TASK DATA Block Start
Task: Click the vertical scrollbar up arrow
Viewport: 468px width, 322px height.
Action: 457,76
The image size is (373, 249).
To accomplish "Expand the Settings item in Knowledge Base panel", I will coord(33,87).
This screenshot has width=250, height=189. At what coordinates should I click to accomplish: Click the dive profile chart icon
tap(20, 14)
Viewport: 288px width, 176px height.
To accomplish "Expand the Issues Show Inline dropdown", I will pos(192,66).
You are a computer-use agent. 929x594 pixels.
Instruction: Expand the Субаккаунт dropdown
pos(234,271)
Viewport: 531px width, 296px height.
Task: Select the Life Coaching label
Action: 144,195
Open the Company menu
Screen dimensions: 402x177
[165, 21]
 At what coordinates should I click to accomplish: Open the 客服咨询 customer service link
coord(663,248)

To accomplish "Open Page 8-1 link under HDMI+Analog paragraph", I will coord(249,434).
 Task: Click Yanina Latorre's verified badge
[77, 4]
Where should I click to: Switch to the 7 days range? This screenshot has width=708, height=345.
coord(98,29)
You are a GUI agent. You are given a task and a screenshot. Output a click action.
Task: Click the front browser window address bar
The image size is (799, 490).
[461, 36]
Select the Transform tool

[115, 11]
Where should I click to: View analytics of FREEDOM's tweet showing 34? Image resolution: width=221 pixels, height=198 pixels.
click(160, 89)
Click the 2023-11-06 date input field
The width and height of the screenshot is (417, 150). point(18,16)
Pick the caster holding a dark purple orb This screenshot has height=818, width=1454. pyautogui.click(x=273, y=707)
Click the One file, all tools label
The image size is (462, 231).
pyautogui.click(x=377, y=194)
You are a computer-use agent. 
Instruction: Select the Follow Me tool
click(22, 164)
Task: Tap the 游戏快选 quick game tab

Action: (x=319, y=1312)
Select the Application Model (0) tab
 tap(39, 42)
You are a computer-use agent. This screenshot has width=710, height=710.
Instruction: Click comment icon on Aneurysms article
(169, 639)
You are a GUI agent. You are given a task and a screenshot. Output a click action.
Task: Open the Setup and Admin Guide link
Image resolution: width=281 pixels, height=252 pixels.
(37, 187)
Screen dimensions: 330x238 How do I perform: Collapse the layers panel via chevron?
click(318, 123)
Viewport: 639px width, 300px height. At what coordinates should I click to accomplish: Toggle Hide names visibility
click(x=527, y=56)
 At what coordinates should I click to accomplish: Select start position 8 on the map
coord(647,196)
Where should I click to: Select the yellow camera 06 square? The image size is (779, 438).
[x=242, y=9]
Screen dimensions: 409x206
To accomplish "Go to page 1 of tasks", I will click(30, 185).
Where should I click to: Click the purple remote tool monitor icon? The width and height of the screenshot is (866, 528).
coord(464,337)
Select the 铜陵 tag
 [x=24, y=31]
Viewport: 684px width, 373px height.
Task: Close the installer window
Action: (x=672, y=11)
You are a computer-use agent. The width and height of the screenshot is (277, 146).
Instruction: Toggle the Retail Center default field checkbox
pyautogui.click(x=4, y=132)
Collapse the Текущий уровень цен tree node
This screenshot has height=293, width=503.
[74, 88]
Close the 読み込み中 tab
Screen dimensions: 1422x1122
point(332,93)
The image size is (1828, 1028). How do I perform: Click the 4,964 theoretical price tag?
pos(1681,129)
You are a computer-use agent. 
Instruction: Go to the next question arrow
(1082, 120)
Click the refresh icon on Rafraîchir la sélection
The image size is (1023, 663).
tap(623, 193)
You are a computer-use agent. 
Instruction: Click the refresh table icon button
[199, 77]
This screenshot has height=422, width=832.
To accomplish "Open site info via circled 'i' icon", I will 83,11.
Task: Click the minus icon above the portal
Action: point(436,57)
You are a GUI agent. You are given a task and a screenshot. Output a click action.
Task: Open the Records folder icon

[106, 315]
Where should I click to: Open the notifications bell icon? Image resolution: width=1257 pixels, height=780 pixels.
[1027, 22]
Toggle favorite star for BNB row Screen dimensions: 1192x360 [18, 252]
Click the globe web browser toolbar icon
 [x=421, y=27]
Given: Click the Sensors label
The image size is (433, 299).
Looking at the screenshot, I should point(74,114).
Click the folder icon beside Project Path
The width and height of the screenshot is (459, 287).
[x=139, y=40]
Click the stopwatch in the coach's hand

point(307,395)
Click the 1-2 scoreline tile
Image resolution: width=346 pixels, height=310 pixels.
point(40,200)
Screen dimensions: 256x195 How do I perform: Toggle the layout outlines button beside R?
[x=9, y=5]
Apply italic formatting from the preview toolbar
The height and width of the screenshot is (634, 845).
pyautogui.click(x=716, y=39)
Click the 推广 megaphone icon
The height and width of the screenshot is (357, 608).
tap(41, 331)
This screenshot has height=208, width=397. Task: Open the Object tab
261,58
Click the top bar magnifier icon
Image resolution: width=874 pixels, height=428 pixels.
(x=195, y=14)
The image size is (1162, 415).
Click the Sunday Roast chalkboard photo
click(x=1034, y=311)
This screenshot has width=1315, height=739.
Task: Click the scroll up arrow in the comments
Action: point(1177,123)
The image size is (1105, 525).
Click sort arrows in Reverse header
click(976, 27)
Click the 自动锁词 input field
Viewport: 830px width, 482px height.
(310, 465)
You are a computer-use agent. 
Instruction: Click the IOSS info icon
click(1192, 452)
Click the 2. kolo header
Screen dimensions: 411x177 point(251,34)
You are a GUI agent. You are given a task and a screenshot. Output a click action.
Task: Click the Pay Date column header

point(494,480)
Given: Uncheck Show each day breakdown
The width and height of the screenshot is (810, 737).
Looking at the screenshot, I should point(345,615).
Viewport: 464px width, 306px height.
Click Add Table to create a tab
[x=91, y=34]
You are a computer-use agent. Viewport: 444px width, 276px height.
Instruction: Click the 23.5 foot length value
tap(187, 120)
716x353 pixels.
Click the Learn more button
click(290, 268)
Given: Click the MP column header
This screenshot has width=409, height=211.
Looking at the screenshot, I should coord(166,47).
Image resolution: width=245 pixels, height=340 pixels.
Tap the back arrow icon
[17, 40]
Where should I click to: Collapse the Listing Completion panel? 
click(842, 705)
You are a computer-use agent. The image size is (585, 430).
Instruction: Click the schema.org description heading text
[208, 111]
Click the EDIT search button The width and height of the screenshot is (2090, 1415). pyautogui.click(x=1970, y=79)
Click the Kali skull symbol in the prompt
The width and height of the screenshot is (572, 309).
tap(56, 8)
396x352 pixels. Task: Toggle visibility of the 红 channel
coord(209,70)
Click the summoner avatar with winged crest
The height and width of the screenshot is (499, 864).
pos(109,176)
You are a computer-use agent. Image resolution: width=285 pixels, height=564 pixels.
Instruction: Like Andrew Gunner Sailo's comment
TASK DATA Block End
EXERCISE INSTRUCTIONS: Apply a filter for "computer" to the data above, then copy each line that matches.

REPLY:
You are a computer-use agent. 929x594 pixels.
You are a computer-use agent. 
You are a computer-use agent. This screenshot has width=710, height=710.
You are a computer-use agent. The width and height of the screenshot is (277, 146).
You are a computer-use agent. 
You are a computer-use agent. 
You are a computer-use agent. 
You are a computer-use agent. Viewport: 444px width, 276px height.
You are a computer-use agent. The image size is (585, 430).
You are a computer-use agent. Image resolution: width=285 pixels, height=564 pixels.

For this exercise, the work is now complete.